**Documento fuente**:
....
A estas alturas sigo creyendo que dejar el tema en manos del Sr Rajoy y el Sr Mas nos condena al desastre. Tales son los fallos de liderazgo y imaginacion de cada uno, que los dos se están dejando llevar no por lo que es un sentimiento patriótico, de lo que supone el bien común de todos los españoles, y aqui incluyo por supuesto a los Catalanes, sino por las irracionalidades y perjuicios de áreas especificas de poder político que en si estan poco preocupados por la salida hacia la confrontación en vez del dialogo, y la reconciliacion.
Por un lado están los supuestos barones del PP y esa movida algo hipócrita de ciertos elementos dentro de un partido que se sienten capazitados para interpretar lo que supone la democracia al mismo tiempo de no asumir responsabilidad de contabilidad y transparencia en respuesta a los serios cuestionamientos que han surgido del caso no resuelto de Barcenas.
Por el otro, esta un sector del nacionalismo Catalan que haze tiempo perdió la riendas de sus propio caballo político para dejárselo llevar a galope tenido por los que no quieren otra salida que la independencia y que ya declaran- de facto unilateralmente – con sus banderas y gritos y mitificacionse historicas que hace tiempo rompieron con cualquier sentido de concenso o voluntad genuinamente democratica.
En las manos de estos combatientes emotivos, la política se reduce a discusiones interminables sobre que es un hecho histórico, cual es el numero real de asistentes a una manifestación , las banderas que mas se ven, los gritos que mas se oyen. Los medios se dejan llevar, y demasiados están sordos cuando se les ofrece la perspectiva de la otra ribera.
....
**Entradas de datos guardadas**:
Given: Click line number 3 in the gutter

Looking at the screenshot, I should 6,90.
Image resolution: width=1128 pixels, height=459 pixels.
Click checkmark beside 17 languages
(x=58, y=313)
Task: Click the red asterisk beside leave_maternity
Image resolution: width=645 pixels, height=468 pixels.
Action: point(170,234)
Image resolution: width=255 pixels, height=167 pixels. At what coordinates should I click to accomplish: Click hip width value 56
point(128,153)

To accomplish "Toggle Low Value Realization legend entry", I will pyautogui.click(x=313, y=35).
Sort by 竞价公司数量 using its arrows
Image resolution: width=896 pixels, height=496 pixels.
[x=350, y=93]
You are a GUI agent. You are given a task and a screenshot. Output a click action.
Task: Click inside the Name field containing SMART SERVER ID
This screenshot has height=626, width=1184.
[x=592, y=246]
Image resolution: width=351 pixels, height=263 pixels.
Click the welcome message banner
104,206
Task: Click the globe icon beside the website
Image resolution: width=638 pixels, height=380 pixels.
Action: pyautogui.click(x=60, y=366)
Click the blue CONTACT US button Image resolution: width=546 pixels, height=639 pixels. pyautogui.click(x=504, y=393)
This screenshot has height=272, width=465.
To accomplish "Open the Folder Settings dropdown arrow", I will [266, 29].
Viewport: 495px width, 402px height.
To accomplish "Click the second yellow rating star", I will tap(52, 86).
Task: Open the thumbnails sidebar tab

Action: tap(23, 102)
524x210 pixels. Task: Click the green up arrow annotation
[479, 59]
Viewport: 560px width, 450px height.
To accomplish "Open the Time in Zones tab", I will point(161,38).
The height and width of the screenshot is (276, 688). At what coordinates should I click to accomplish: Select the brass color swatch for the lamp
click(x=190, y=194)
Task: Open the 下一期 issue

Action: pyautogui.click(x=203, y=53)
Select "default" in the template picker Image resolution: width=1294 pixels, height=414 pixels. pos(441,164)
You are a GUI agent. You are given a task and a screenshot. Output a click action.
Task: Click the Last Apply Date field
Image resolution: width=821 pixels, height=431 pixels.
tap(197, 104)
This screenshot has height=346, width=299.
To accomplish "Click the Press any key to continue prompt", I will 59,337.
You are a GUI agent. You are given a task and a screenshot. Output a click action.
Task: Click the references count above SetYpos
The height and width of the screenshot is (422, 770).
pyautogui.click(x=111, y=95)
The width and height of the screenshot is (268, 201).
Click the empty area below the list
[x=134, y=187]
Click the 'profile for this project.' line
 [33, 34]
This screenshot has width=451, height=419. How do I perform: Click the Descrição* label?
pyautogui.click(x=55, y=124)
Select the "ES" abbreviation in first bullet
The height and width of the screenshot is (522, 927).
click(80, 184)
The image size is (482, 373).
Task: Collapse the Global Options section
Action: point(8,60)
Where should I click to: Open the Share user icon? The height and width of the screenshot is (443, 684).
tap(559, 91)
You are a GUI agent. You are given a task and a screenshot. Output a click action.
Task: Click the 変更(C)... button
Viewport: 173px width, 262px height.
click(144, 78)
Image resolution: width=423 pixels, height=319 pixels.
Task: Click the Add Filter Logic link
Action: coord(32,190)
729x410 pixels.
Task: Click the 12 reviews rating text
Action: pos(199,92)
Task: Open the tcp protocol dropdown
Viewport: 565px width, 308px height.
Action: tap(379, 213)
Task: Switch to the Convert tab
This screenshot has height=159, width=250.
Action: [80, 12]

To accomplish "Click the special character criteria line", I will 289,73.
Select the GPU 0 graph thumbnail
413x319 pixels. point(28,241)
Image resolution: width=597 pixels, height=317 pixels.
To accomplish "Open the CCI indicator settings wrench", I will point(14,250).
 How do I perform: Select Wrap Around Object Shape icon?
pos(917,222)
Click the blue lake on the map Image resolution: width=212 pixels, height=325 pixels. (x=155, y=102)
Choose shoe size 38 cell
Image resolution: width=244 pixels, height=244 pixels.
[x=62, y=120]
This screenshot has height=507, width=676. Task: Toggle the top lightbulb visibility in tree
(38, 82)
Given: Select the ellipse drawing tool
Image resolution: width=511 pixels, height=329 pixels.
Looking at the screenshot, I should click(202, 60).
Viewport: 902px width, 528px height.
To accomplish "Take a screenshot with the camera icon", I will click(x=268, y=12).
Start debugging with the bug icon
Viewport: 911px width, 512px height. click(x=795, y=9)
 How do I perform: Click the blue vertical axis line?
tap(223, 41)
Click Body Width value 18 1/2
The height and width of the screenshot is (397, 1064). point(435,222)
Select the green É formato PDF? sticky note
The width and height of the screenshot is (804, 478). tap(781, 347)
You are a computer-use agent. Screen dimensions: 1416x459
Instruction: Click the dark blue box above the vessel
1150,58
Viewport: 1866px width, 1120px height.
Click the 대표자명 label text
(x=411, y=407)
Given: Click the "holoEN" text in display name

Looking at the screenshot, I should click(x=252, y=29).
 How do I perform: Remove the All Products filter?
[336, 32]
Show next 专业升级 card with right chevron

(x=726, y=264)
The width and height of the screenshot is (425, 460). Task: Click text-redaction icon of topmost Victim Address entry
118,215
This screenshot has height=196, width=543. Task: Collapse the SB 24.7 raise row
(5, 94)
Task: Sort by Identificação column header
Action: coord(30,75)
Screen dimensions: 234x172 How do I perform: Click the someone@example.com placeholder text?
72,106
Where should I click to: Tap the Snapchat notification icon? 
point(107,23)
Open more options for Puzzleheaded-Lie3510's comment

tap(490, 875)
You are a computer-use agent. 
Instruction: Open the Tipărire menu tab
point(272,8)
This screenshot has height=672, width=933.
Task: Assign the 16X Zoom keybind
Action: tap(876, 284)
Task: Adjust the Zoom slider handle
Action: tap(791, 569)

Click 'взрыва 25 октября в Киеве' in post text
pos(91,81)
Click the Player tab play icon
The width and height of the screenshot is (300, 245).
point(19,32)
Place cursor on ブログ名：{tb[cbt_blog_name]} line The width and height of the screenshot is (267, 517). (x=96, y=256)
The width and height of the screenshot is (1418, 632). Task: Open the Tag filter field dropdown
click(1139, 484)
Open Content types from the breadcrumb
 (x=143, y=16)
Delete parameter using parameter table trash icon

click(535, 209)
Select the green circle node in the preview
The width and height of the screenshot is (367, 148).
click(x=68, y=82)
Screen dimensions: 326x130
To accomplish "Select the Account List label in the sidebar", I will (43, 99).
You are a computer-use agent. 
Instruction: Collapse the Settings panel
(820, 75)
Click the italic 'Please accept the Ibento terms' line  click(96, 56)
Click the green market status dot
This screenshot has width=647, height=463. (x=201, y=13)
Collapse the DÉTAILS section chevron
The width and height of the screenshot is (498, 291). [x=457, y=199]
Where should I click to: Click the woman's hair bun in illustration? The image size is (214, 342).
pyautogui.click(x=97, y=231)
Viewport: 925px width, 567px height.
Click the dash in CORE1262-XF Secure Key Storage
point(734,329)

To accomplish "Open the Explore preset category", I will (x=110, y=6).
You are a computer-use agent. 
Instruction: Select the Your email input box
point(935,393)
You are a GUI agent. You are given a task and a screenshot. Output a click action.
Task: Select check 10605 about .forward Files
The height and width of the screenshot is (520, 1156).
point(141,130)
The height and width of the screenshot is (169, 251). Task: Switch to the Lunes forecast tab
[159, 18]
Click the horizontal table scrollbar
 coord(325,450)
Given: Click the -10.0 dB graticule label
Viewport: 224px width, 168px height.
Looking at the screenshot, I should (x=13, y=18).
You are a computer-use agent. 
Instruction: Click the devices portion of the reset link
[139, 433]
....
**Qué trabajar**:
- a) Según el texto sobre el conflicto catalán, ¿por qué dejar el tema en manos de Rajoy y Mas conduciría al desastre? Responda en una a tres oraciones.
- b) Prosiga el texto sobre el conflicto catalán a partir de donde termina.
Los registros no tienen relación con el texto sobre el conflicto catalán.

**Ejercicios resueltos**:
- a) Ambos tienen tales fallos de liderazgo e imaginación que se dejan llevar no por el sentimiento patriótico ni por el bien común de todos los españoles, catalanes incluidos, sino por las irracionalidades y perjuicios de áreas específicas de poder político. A esas áreas les preocupa poco que se opte por la confrontación en lugar del diálogo y la reconciliación.

- b)
Ya he escrito el contraste de estas dos Espanas con un Reino Unido donde un primer ministro conservador y un líder nacionalista escoces han demonstrado la madurez y la inteligencia de acordar un proceso democrático en la cuestión de nacionalidad que deja a un lado intereses partidistas. Tambien vale recordar que los que argumentan en contra de la indepencia de Escocia lo hacen en una coalición que incluye a políticos del gobierno gobernante (conservadores y liberal democratas) y altos cargos del partido opositor Laborista, ,muchos de ellos de sangre escocesa.
Nada de coalición y concenso en la Espana de hoy: Los del PP encantados que el PSOE sufra desprestigio por su propia falta de liderazgo y unidad, y los independistas encantados de ver como el CIU igualmente se divide en si,quedándose en desventaja en los sondeos de opinión, para que la Esquerra se crezca creyendo la unica fuerza capacitada para abrir la puerta al futuro.
Y me pregunto ¿donde están los que quieren no solamente bajar en el anden pero después poder subir a un tren y emprender un viaje positivo, racional y pacifico, en concordia ? Politicos capaz de recuperar la política como un manera de ser civilizada, que lleve a la búsqueda de un acuerdo en lo que se puede y debe cambiar y lo que se debe dejar en su sitio.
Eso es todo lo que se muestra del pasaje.